* **WORK INSTRUCTION 1**
Retype the Silverman v. Campbell case summary from "Silverman v. Campbell was" up to and including "the public sector.".
* **WORK INSTRUCTION 2**
Name every associate judge listed in the Silverman v. Campbell case summary.

* **TEXT PROVIDED**
- Court: South Carolina Supreme Court
- Full case name: Herb Silverman v. Carol A. Campbell, et al.
- Argued: October 3, 1996 1996
- Decided: May 27, 1997 1997
- Citation: 326 S.C. 208 (1997) 486 S.E.2d 1

Holding
- The Court held that the Constitution of South Carolina articles requiring belief in a supreme being to be in violation of the First Amendment and the No Religious Test Clause of the U. S. Constitution

Court membership
- Chief judge: Ernest A. Finney, Jr.
- Associate judges: Jean Toal, James E. Moore, John H. Waller, E. C. Burnett, III

Case opinions
- Majority: Finney
- Concurrence: Toal, Moore, Waller, Burnett

Laws applied
- Article VI, section 3 of the U.S. Constitution

= Silverman v. Campbell =

1997 South Carolina Supreme Court Decision

Silverman v. Campbell was a South Carolina Supreme Court case regarding the constitutionality of a provision in the South Carolina Constitution requiring an oath to God for employment in the public sector.

* **SOURCE DATA**
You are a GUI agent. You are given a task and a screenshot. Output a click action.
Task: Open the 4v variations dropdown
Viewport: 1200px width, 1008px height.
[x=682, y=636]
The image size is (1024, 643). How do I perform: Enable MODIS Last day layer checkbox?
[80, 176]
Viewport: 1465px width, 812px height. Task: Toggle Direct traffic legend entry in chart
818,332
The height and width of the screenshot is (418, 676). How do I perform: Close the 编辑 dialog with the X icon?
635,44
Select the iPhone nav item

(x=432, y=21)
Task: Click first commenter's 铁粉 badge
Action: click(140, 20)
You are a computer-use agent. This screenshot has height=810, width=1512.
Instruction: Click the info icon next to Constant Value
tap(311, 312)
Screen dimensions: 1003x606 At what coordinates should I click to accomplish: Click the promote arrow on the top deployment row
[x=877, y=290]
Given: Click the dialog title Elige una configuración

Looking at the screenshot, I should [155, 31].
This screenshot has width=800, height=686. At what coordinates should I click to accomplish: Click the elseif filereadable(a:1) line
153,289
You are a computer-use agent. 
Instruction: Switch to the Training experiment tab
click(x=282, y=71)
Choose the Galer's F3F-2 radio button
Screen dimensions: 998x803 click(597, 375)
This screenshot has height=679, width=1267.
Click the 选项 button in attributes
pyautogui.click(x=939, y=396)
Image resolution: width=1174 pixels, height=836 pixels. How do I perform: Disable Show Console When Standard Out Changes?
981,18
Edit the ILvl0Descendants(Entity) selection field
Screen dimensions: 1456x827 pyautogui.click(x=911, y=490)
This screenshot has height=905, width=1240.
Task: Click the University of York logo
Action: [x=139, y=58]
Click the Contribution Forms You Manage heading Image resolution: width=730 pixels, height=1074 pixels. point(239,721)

* **ANSWER 1**
Silverman v. Campbell was a South Carolina Supreme Court case regarding the constitutionality of a provision in the South Carolina Constitution requiring an oath to God for employment in the public sector.

* **ANSWER 2**
Jean Toal, James E. Moore, John H. Waller, E. C. Burnett, III